-- WHAT YOU SHOULD DO --
Could you output the material from its first line through the line containing "Image resolution: width=1832" as a JSON list of strings, with one string per line and blank lines omitted?

[EXERCISE MATERIALS]

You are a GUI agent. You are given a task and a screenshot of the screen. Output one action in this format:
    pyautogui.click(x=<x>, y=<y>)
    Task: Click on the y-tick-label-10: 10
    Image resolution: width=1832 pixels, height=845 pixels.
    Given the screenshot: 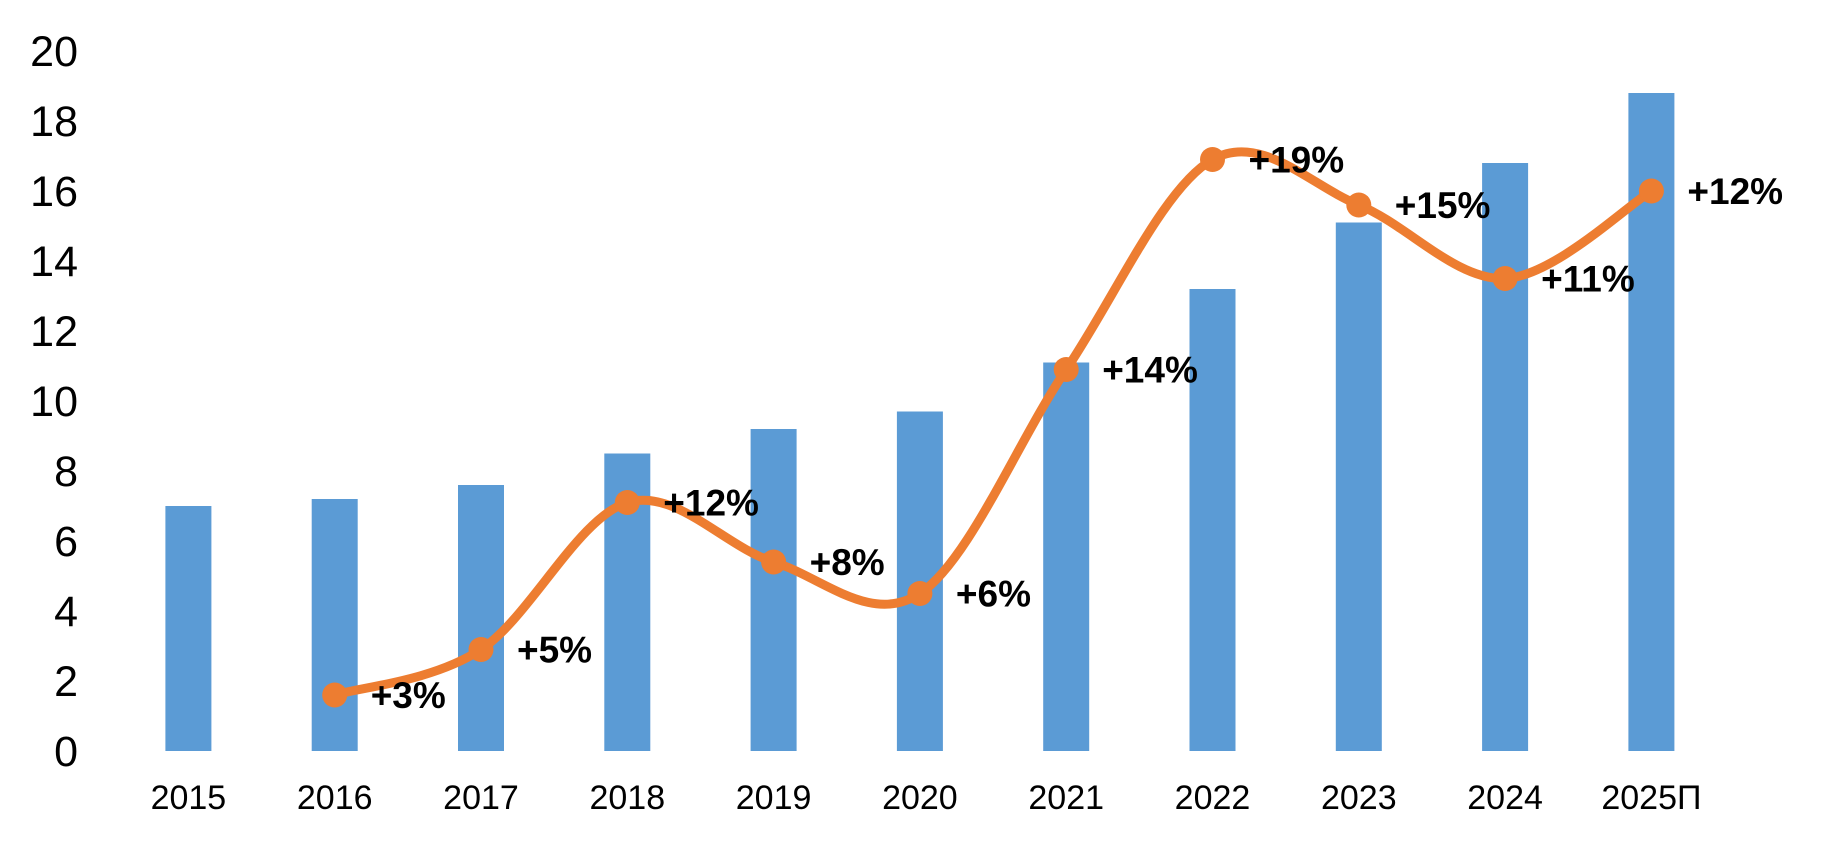 What is the action you would take?
    pyautogui.click(x=54, y=402)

[/EXERCISE MATERIALS]

-- FINISHED EXERCISE --
[
  "You are a GUI agent. You are given a task and a screenshot of the screen. Output one action in this format:",
  "    pyautogui.click(x=<x>, y=<y>)",
  "    Task: Click on the y-tick-label-10: 10",
  "    Image resolution: width=1832 pixels, height=845 pixels."
]